▶ _Petikan bacaan_
>>

Tingginya permohonan perselisihan hasil pilkada kali ini, di antaranya dipicu pergeseran pemeriksaan ambang batas selisih suara hasil yang tak lagi jadi syarat di MK. Ini beri harapan pasangan calon yang kalah.
Oleh
IQBAL BASYARI
·3 menit baca
JAKARTA, KOMPAS – Mahkamah Konstitusi pada Minggu (27/12/2020), menerima 135 permohonan perkara pemilihan kepala daerah serentak 2020. Tingginya permohonan perselisihan hasil pilkada, salah satunya, dipicu pergeseran pemeriksaan ambang batas selisih suara hasil yang tidak lagi dijadikan syarat permohonan uji materi di MK. Hal itu karena memberi harapan baru pasangan calon yang kalah mengajukan gugatan ke MK dengan indikasi dugaan adanya kecurangan yang bersifat terstruktut, masif, dan sistematis.

<<

Tuliskan kembali sebagian berita tentang sengketa hasil pilkada di MK, mulai dari kata-kata yang memuat "Tingginya permohonan perselisihan hasil pilkada kali" dan berhenti setelah "calon yang kalah.".

▶ _Petikan entri_
>>

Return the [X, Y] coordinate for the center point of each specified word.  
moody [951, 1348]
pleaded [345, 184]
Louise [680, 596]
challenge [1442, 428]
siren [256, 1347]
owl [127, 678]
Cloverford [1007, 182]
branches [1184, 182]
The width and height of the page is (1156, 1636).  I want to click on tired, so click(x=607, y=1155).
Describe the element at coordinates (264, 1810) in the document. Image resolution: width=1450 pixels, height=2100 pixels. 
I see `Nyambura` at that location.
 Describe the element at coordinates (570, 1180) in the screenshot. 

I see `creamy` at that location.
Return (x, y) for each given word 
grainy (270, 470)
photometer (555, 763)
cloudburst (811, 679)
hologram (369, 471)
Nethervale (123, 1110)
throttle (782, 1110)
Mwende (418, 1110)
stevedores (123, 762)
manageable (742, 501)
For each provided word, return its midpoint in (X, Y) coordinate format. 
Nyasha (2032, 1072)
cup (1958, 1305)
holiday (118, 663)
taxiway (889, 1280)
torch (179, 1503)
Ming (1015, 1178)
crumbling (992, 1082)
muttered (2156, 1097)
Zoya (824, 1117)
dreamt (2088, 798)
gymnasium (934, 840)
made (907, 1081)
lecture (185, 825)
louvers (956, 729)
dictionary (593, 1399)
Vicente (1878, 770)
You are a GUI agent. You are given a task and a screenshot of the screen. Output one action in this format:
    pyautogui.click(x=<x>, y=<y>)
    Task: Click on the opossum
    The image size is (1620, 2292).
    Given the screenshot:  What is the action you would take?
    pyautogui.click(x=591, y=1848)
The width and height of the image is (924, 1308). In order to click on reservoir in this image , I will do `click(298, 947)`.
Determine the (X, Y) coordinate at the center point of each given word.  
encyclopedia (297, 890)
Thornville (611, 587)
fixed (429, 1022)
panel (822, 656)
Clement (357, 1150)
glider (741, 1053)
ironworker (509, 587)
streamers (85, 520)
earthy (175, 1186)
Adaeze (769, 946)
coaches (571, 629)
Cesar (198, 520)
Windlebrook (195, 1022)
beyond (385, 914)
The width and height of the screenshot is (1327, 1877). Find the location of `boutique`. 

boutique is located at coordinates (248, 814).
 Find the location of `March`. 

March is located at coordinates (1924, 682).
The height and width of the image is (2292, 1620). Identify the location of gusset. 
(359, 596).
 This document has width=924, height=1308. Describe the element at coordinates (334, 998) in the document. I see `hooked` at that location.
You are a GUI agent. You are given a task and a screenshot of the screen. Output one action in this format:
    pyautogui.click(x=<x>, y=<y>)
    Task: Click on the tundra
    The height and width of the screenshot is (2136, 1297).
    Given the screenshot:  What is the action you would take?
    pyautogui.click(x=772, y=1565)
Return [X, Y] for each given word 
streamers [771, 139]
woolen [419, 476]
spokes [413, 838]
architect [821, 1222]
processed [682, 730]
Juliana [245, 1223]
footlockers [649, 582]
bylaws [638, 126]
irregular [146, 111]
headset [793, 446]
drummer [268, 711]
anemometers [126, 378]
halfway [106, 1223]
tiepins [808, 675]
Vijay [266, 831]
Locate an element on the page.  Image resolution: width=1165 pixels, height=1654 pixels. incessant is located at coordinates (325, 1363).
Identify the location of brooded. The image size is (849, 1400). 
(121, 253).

<<

▶ _Jawaban berikut_
Tingginya permohonan perselisihan hasil pilkada kali ini, di antaranya dipicu pergeseran pemeriksaan ambang batas selisih suara hasil yang tak lagi jadi syarat di MK. Ini beri harapan pasangan calon yang kalah.